A MI ABUELO MANUEL DÍAZ BELLO
«Cordero de Dios que quitas los pecados del mundo…».
Fotografía, María Gabriela Díaz Gronlier.
A MI ABUELO MANUEL DÍAZ BELLO
Mi abuelo me levantaba por los aires y yo era un papalote dando de comer a las aves que no detienen su vuelo.
Tengo una deuda pendiente con mi abuelo, un hombre cuya generosidad fue la actitud más destacable de su persona.
Mi abuelo Manolo emigró de Cuba para estar con nosotros. Llegó a Las Palmas de Gran Canaria siendo ya muy mayor. Pero mi abuelo, de trato afable y tonillo burlón, al poco de estar en su segunda isla se adaptó, callando así las voces que afirmaban que a su edad ni un milagro bastaría para ahuyentar de él la nostalgia.

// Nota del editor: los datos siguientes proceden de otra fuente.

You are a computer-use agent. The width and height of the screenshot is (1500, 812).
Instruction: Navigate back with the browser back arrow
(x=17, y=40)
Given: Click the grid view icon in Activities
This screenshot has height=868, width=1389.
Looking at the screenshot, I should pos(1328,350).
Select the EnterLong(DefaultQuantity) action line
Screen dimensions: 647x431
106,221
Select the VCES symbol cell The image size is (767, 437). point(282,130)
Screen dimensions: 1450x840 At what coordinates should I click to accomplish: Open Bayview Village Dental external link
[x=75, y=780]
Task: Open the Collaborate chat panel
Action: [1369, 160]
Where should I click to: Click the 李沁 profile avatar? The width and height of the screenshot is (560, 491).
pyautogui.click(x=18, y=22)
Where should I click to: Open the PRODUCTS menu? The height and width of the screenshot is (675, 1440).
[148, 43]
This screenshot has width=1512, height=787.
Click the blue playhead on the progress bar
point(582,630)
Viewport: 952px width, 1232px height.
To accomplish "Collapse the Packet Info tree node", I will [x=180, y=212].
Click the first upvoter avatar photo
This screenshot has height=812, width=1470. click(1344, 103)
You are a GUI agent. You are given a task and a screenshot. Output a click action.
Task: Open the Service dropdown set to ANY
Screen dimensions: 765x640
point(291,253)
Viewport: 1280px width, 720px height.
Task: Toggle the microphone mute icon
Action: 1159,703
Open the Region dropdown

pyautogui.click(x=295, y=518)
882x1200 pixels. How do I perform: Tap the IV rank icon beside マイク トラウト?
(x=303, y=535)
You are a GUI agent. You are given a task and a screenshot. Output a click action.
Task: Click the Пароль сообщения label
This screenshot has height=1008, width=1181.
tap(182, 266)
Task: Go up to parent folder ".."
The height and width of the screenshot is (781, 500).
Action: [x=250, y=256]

Manolo era dueño de unas manos muy grandes y huesudas, de unas manos poderosas y orgullosas de su trabajo. Mi abuelo contaba cuentos con su voz y con sus manos. Mi abuelo, siendo yo niña creciendo en la penuria cubana, se quitaba la comida para alimentarnos. Y yo, sin embargo…
¡Si yo pudiera pactar con el tiempo una vuelta atrás!, una vuelta que me llevara a la cama de la clínica donde murió acogido por la misericordia de una monja desconocida. ¡Si pudiera…! Entonces, no me marcharía dejándole con aquella mirada de auxilio clavada en mí cuando de él me despedía. «Abuelo —te dije—, me vuelvo a Madrid, pero regreso en unos días».
Si pudiera desandar el camino, abuelo. Si pudiera apretarte la mano, acomodarte en la cama, hablarte al oído… Estar a tu lado para peinar tu cabello lacio, cano; para asegurarme que marchabas con tu camiseta y tu pañuelo blanco.
Perdóname, abuelo. Pudo más la cobardía. Recuerdo que tú no dormías. Recuerdo que, con los ojos bien despiertos, me ofreciste, antes de iniciar mi huida, buenos consejos y un beso de despedida.
¡Si pudiera…! Entonces, planearía de nuevo cual mariposa hecha de papel y cuerda.
En Cazadores, en Telde, los árboles fueron bendecidos con las cenizas de Don Manuel Díaz Bello.